Traditional knowledge: current trends and future projections
The mean number of remedies quoted by interviewees is reported by age group and gender (Figure 7). A generation gap in knowledge regarding folk remedies for SSTI's was evident. There is a statistically significant difference (p < 0.05) in knowledge of folk remedies for the skin between the youngest subset of women sampled (21–35 years old) and women 36 years and older. This may be explained by recent shifts in the socioeconomic patterns of the region. Prior to the opening of the Fiat automobile factory and all of the associated parts factories in the region, women seldom participated in the workforce. When the factories opened nearly 15 years ago, a large shift in women's socioeconomic placement occurred. Young women entered the workforce and no longer regularly participated in outdoor activities, such as upkeep of the family gardens and vineyards, thus creating a significant gap between them and nature. It also fractured the daily interaction with the older women, who are the primary keepers of TK and responsible for the oral passage to younger generations. This socioeconomic shift, undoubtedly, played a significant role in the decline of passing TK on to this youngest generation of women.
There was no significant difference between men in different age groups and men and women were roughly equivalent in oldest subsets sampled (51–70 and 71+ years old). This lack of difference in TK for men may be explained by historic emigration patterns. A large portion of men from the oldest subsets sampled emigrated to northern Italy and Switzerland in their youth for work. Later in life, these men returned to the community of their birth, but the substantial number of years away from their native environment and traditions was detrimental to their level of TK. In addition, younger men, like the young women, did not acquire much TK due to dynamic of the local economy.

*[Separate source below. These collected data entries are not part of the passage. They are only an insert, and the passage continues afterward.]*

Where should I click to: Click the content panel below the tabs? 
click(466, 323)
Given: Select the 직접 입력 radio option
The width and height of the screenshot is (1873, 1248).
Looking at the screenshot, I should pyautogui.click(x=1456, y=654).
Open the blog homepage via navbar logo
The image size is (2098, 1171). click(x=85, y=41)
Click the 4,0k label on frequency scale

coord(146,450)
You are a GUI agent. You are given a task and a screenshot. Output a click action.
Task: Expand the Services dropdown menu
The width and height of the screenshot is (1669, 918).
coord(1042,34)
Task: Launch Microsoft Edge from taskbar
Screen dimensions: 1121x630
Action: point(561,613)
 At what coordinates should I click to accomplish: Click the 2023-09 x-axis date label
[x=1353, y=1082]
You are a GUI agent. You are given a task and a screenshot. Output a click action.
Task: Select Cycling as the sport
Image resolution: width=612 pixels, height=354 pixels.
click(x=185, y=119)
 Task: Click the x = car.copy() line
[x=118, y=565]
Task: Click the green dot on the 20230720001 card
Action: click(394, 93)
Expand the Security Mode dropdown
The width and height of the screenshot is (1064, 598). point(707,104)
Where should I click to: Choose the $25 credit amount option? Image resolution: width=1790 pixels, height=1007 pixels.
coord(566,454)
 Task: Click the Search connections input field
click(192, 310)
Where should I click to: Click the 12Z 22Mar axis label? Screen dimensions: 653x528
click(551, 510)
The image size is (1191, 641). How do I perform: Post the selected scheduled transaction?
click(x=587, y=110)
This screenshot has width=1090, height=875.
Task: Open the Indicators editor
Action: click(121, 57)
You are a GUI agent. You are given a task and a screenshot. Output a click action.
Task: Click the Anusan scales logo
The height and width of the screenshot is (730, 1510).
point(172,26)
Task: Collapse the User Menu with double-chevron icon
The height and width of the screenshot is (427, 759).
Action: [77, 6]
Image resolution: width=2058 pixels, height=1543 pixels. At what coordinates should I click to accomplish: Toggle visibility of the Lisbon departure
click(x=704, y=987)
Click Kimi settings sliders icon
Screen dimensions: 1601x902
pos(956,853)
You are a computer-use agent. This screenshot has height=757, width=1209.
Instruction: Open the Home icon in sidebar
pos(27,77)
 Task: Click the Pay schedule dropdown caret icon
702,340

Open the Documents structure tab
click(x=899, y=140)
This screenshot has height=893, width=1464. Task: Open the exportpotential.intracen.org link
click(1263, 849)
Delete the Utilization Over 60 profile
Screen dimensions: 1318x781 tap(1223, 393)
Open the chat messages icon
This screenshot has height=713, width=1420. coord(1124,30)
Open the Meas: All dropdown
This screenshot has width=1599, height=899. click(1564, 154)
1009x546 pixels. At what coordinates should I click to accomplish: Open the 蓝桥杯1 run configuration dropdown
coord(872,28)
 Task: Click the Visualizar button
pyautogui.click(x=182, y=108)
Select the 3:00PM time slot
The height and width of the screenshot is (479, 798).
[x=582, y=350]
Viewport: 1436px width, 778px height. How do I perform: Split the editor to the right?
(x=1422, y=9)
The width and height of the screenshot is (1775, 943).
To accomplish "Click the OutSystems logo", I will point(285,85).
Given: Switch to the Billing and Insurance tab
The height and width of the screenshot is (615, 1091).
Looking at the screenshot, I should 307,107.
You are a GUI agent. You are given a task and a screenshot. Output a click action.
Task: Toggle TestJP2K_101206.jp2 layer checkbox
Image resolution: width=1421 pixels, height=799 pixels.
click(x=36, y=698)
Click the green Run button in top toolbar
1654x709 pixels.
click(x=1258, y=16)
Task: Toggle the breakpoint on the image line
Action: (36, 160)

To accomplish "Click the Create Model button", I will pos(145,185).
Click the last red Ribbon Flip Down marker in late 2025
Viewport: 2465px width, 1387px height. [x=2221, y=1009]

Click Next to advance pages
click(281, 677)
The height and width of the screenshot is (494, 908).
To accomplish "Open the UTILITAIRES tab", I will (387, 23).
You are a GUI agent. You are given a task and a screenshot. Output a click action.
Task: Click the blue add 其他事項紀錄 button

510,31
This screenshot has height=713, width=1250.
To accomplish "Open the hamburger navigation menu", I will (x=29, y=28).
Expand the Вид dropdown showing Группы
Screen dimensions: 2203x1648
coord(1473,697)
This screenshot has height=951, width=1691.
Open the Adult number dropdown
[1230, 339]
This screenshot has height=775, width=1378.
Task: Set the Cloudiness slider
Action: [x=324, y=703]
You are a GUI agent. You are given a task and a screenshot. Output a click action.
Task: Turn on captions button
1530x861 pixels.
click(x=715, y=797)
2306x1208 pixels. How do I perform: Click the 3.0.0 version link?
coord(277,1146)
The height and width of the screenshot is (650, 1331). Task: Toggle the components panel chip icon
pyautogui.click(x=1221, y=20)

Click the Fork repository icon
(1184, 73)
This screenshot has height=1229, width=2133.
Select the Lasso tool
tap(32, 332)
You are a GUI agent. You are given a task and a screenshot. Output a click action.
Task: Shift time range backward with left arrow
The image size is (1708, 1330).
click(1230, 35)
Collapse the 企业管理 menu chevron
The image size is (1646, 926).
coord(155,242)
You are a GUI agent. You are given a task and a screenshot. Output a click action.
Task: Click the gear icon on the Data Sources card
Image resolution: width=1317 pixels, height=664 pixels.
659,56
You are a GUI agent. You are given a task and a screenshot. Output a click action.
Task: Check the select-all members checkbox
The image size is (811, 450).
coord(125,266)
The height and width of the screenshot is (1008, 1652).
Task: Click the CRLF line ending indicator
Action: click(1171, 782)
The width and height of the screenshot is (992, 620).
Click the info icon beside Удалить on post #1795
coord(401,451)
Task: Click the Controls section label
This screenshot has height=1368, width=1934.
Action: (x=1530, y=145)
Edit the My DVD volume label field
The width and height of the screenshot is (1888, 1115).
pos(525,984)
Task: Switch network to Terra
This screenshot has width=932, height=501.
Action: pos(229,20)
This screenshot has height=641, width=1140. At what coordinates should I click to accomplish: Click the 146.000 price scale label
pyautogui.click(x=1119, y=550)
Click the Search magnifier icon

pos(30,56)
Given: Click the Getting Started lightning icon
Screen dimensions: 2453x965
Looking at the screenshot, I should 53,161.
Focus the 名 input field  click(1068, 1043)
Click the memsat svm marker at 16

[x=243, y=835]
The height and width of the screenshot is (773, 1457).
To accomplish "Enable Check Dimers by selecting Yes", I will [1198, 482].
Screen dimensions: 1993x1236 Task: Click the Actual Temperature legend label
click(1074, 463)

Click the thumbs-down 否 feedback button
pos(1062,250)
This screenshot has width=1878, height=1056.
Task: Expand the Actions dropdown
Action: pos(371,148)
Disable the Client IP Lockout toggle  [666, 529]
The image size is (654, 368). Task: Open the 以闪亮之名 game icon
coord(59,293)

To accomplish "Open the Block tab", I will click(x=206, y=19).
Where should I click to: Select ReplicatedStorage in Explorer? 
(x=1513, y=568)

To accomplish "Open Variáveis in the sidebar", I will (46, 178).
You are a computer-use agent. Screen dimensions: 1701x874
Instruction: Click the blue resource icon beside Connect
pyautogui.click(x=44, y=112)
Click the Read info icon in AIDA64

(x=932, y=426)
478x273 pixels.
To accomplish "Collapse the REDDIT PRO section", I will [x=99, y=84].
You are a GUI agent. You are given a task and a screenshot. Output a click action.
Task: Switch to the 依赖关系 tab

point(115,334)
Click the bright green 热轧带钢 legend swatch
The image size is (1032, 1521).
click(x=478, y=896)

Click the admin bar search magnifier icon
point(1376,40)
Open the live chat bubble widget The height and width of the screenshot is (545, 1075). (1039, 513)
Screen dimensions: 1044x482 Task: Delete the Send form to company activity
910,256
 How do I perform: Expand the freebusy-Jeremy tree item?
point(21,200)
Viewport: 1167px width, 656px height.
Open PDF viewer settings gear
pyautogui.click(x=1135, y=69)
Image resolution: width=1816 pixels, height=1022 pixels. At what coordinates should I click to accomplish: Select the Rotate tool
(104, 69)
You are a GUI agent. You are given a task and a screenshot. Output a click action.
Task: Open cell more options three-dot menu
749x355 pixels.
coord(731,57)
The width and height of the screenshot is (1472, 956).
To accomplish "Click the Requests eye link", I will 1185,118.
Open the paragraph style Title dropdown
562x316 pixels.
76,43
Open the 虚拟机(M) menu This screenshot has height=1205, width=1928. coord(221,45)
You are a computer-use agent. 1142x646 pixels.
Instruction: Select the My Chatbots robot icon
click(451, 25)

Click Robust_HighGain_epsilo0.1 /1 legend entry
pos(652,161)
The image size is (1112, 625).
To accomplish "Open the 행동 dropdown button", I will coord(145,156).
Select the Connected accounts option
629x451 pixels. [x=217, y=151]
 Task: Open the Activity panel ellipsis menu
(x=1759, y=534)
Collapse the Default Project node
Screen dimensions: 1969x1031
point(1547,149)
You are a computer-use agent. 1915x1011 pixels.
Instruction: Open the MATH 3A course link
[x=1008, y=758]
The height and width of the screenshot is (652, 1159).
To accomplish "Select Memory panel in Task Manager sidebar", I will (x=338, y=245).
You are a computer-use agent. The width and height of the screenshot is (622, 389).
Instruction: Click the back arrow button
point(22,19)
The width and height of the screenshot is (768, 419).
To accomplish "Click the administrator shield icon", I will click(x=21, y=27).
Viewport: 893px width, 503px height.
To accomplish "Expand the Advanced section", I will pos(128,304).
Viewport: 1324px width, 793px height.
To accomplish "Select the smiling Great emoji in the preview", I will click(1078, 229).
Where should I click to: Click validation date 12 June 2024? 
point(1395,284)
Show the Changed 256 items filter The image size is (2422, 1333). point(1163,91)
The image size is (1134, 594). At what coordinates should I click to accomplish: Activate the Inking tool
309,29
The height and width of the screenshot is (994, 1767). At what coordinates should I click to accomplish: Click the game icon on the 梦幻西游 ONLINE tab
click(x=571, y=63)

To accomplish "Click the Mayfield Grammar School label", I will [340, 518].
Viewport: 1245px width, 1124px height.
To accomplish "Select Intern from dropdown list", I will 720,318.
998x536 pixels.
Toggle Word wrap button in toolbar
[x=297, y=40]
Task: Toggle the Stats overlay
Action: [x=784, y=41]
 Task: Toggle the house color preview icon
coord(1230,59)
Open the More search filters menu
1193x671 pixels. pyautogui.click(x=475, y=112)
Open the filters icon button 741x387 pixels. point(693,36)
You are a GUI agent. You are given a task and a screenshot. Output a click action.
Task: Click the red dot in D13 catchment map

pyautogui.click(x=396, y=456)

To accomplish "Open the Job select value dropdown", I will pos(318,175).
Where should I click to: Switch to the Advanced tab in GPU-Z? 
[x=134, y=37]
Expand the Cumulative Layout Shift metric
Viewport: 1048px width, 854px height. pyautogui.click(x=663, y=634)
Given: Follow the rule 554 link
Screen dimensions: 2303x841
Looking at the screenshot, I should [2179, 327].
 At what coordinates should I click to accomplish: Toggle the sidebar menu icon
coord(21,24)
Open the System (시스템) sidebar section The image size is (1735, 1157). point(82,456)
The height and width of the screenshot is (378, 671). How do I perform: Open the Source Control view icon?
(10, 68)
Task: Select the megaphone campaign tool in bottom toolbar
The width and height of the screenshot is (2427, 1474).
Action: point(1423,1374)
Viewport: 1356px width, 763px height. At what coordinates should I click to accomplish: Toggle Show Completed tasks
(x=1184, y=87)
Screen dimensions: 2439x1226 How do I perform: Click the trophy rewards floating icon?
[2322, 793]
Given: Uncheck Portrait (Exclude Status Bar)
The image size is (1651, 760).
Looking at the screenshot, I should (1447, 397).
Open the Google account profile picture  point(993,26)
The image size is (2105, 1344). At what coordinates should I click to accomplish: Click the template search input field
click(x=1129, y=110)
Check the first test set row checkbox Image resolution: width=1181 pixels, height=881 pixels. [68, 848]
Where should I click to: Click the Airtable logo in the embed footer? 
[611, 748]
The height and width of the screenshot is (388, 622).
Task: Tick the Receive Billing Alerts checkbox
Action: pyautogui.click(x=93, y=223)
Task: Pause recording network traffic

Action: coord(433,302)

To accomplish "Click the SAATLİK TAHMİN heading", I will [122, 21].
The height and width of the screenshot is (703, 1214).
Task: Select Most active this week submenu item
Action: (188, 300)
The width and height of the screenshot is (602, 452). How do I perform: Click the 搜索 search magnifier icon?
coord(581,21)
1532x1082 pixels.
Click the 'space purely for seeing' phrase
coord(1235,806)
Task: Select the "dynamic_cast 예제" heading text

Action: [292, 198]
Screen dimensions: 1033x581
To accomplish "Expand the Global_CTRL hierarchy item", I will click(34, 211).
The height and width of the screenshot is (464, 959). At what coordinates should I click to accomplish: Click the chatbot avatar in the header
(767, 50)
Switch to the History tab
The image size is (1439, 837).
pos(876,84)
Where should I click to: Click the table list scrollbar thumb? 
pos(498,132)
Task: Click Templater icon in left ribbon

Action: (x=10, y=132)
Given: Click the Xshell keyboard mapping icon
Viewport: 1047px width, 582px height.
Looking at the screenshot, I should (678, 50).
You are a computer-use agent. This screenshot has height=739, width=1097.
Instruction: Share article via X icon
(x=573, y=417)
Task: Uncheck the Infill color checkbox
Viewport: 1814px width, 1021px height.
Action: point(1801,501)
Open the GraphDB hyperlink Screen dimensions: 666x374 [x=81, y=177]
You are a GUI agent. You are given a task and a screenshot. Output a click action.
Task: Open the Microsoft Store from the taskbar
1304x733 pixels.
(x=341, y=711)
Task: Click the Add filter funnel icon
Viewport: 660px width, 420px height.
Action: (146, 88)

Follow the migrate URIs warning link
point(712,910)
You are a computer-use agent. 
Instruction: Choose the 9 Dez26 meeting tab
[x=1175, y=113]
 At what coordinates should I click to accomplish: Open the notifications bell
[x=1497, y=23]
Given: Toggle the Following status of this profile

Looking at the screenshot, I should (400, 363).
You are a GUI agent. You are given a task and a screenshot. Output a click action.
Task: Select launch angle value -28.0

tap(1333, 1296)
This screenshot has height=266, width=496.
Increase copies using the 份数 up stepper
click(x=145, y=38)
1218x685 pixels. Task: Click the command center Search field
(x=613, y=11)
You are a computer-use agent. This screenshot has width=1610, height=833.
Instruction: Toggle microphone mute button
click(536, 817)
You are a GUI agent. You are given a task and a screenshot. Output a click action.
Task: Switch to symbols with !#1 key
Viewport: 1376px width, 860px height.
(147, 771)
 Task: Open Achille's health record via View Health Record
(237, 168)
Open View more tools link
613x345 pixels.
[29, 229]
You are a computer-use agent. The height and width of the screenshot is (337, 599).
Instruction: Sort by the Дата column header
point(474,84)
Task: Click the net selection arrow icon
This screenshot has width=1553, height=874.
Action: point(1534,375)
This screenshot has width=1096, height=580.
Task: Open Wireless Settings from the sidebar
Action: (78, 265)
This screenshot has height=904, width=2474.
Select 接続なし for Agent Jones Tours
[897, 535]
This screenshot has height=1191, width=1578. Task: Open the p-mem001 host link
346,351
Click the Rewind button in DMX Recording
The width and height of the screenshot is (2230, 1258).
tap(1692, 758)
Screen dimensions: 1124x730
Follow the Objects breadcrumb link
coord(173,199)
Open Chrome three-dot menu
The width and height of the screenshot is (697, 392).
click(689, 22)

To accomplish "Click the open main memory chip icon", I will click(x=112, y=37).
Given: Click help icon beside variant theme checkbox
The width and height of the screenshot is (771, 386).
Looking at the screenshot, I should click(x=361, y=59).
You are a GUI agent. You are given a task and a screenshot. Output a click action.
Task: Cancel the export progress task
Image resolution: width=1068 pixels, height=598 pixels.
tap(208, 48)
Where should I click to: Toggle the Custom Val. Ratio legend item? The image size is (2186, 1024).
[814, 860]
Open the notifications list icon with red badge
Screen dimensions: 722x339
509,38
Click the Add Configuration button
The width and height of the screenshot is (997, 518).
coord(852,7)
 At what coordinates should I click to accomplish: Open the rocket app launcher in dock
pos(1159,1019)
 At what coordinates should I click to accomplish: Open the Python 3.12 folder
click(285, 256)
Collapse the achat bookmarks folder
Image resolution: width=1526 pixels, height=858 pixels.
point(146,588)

Another pattern in TK levels related to the size of communities was notable. Younger men from the smaller communities (primarily the localities), who were actively involved in agriculture – either in farming crops or pastoral activities, had much higher levels of TK for skin remedies than young men from larger, less isolated communities. For example, one young shepherd from the locality of Sant'Andrea was able to describe more than 40 remedies related to the skin. Young men who either worked in factory jobs or were unemployed from a larger community, like Ripacandida, could typically only cite 4 to 7 remedies. This reflects the importance of daily interaction with the environment and its role in the acquisition and retention of TK of plant derived remedies. A qualitative analysis of the data also reflects a greater level of TK retention and transmission between generations in the smallest communities.
In summary, the likelihood of a continued decline in TK transmission across generations is great and will be most notable amongst women. Socioeconomic factors and shifts in the dynamics of women's roles in the home have perhaps the greatest influence on this paradigm. Stronger dependence on allopathic, rather than traditional medical care is expected in the coming years.